From my point of view, the true two stars of this film are Viola Davis and Octavia Spencer, who portray two black maids working hard in various homes in Jackson, Miss., in that turbulent period in the South where racism was ingrained into that society. Davis’ Aibileen and Spencer’s Minny work for minor wages, suffer discrimination daily, but both attempt to keep their dignity day after day. Emma Stone plays Eugenia (or “Skeeter”), a young white woman who has recently moved back home to her family’s plantation after graduating from college. Unlike her friends, Skeeter is single, has a degree, and wants to begin a career as a writer. Her first job is as a “homemaker hints” columnist in the local paper. As she doesn’t know much about housekeeper cleaning tips, Skeeter asks Aibileen (the maid to her good friend Elizabeth, for her help in answering domestic questions. Skeeter becomes uncomfortable with the attitude her friends have towards their “help,” especially Hilly Holbrook (played villainously by Bryce Dallas Howard.) Amid the discrimination based on color, Skeeter is one of the enlightened few who believe otherwise, and she decides to write a book based on the lives of the maids.

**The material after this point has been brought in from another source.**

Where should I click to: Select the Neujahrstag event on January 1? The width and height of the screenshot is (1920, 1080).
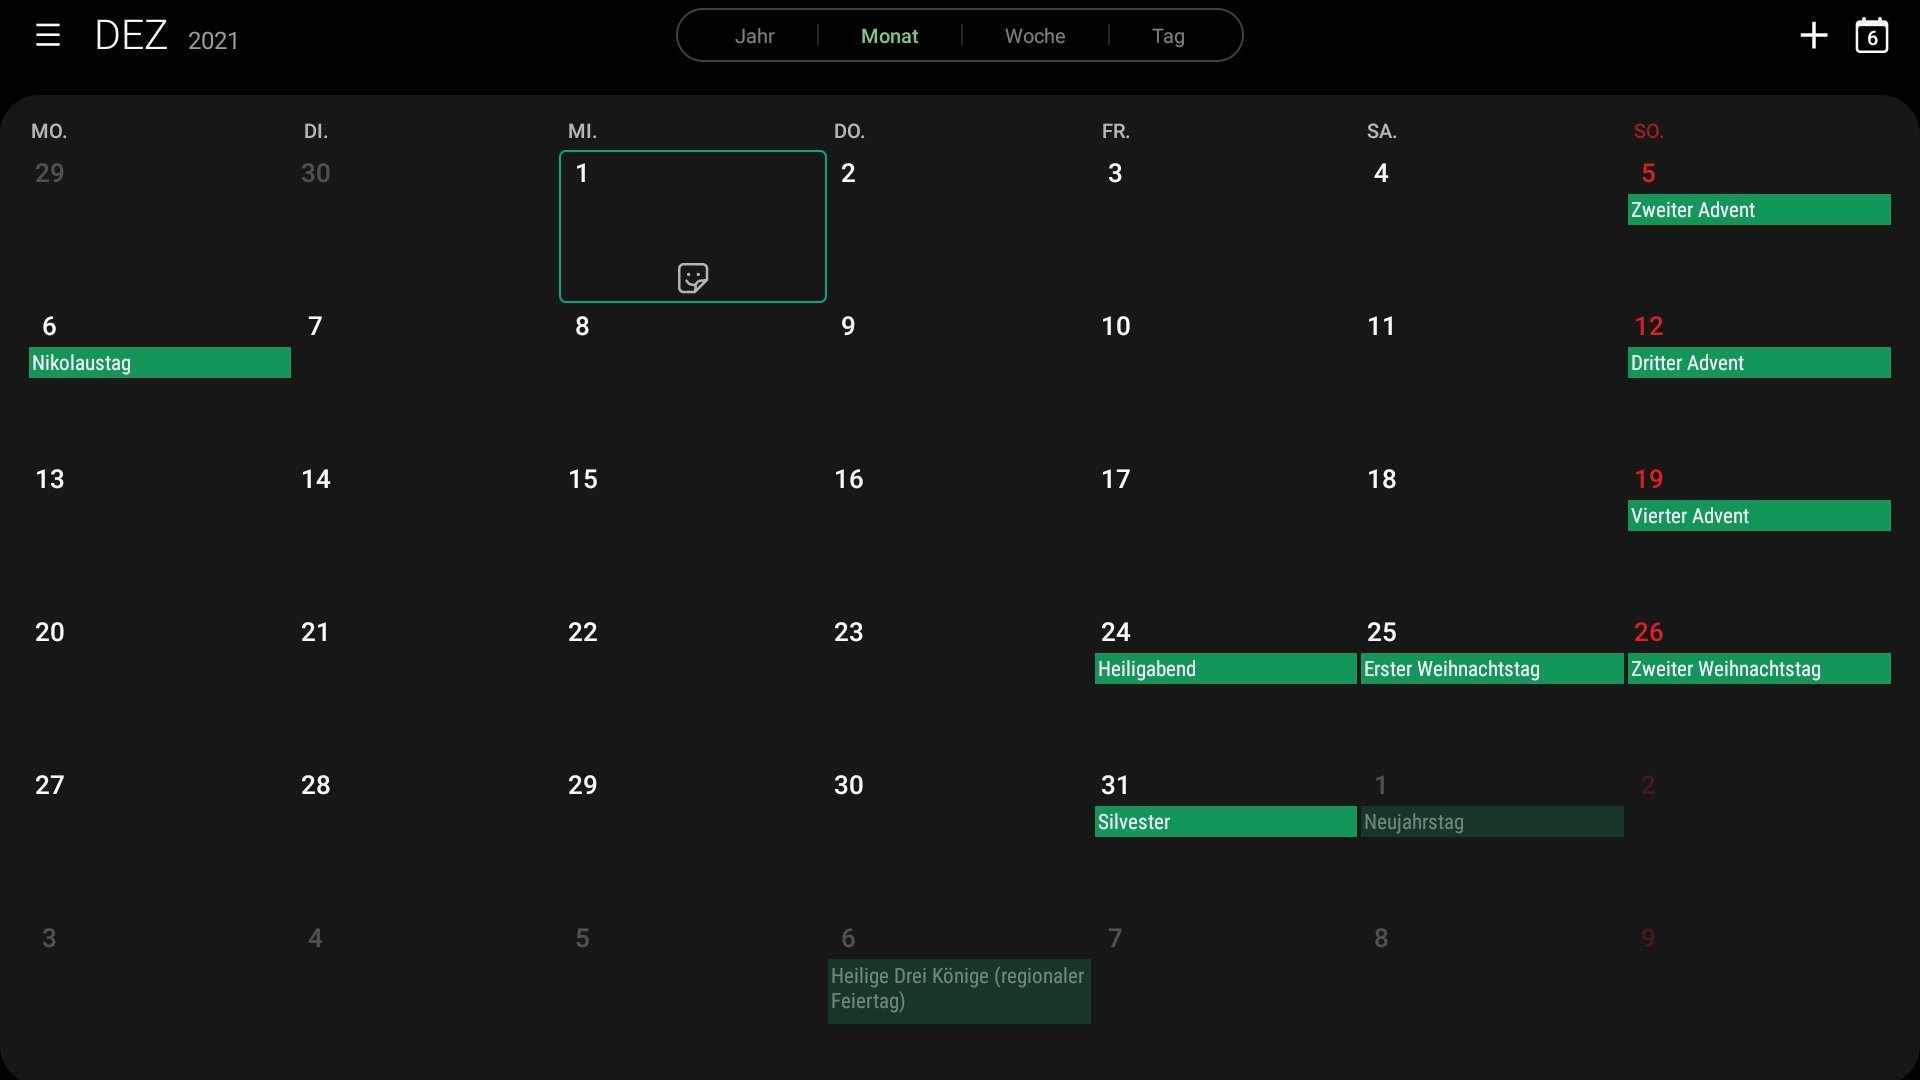tap(1490, 822)
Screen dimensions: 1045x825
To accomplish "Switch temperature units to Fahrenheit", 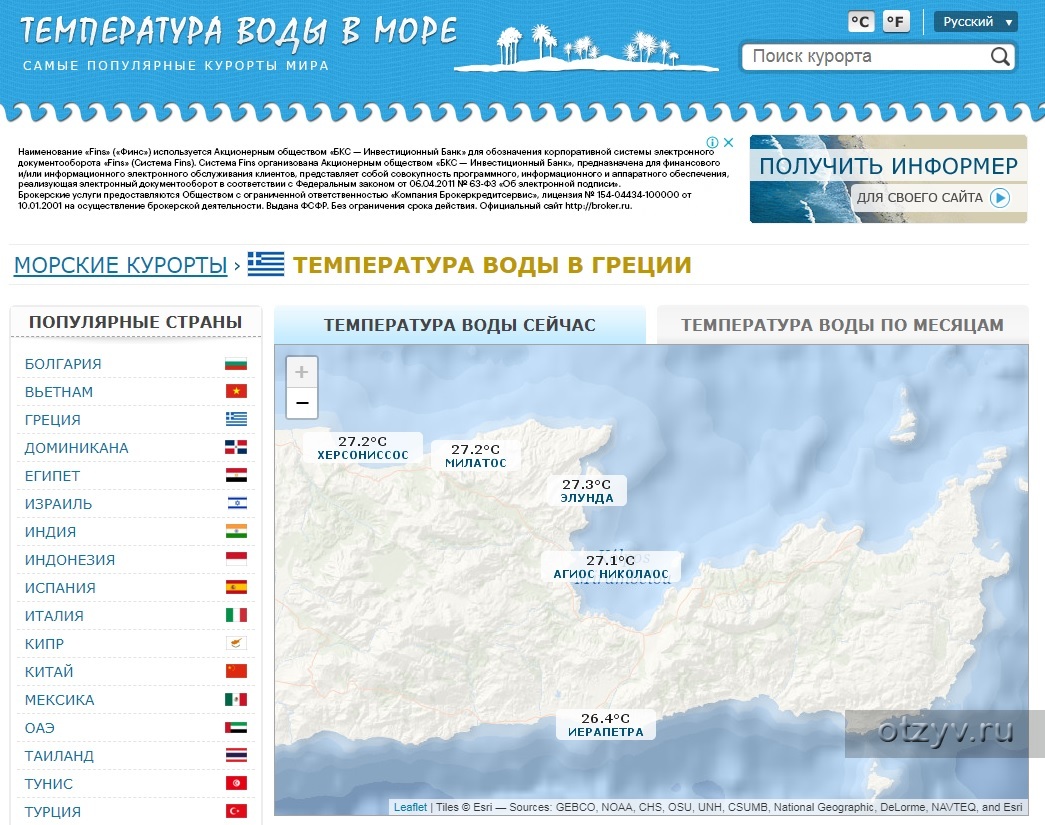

I thought there were interesting performances from Viola Davis and Octavia Spencer. However, I thought the other characters were a little…. hammy? Or maybe caricatured? I can’t particularly put my finger on it, but the way that the other characters were written made them appear a little exaggerated to fulfill a particular role — Bryce Dallas Howard as the villain, Sissy Spacek as the villain’s mother, Emma Stone as the one white woman who wasn’t discriminatory. In case my dear wife reads this, I again state that I didn’t roll eyes during the movie, but I did squint plenty of times, because I didn’t quite find the motivations as realistic at time. Still, it was entertaining to watch, so hey, isn’t that the point?
Otherwise, the film on blu-ray looks great — the transfer from film is very clear, and I thought the colors popped, but never overpowered, and black colors looked very inky. While the disc has DTS-HD MA 5.1, this isn’t an action flick. You’ll mostly notice a clear sound, some atmospherics like birds, but this is a dialogue-heavy film.